Collected data
::::::

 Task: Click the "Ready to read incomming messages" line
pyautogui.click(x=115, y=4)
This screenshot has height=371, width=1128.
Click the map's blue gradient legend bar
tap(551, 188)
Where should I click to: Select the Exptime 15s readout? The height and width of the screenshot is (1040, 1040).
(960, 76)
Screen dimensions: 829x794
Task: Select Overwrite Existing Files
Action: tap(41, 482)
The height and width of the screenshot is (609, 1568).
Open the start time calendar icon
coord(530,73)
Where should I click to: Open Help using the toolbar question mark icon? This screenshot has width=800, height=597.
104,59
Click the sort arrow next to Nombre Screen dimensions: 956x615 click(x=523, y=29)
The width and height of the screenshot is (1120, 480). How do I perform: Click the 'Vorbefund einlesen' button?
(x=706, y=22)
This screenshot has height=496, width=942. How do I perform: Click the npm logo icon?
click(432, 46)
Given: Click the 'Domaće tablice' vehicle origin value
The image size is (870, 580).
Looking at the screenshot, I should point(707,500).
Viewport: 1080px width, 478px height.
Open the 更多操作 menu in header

::::::

### Exercise objective
Every entry above must be reproduced exactly.

### Response below
 Task: Click the "Ready to read incomming messages" line
pyautogui.click(x=115, y=4)
This screenshot has height=371, width=1128.
Click the map's blue gradient legend bar
tap(551, 188)
Where should I click to: Select the Exptime 15s readout? The height and width of the screenshot is (1040, 1040).
(960, 76)
Screen dimensions: 829x794
Task: Select Overwrite Existing Files
Action: tap(41, 482)
The height and width of the screenshot is (609, 1568).
Open the start time calendar icon
coord(530,73)
Where should I click to: Open Help using the toolbar question mark icon? This screenshot has width=800, height=597.
104,59
Click the sort arrow next to Nombre Screen dimensions: 956x615 click(x=523, y=29)
The width and height of the screenshot is (1120, 480). How do I perform: Click the 'Vorbefund einlesen' button?
(x=706, y=22)
This screenshot has height=496, width=942. How do I perform: Click the npm logo icon?
click(432, 46)
Given: Click the 'Domaće tablice' vehicle origin value
The image size is (870, 580).
Looking at the screenshot, I should point(707,500).
Viewport: 1080px width, 478px height.
Open the 更多操作 menu in header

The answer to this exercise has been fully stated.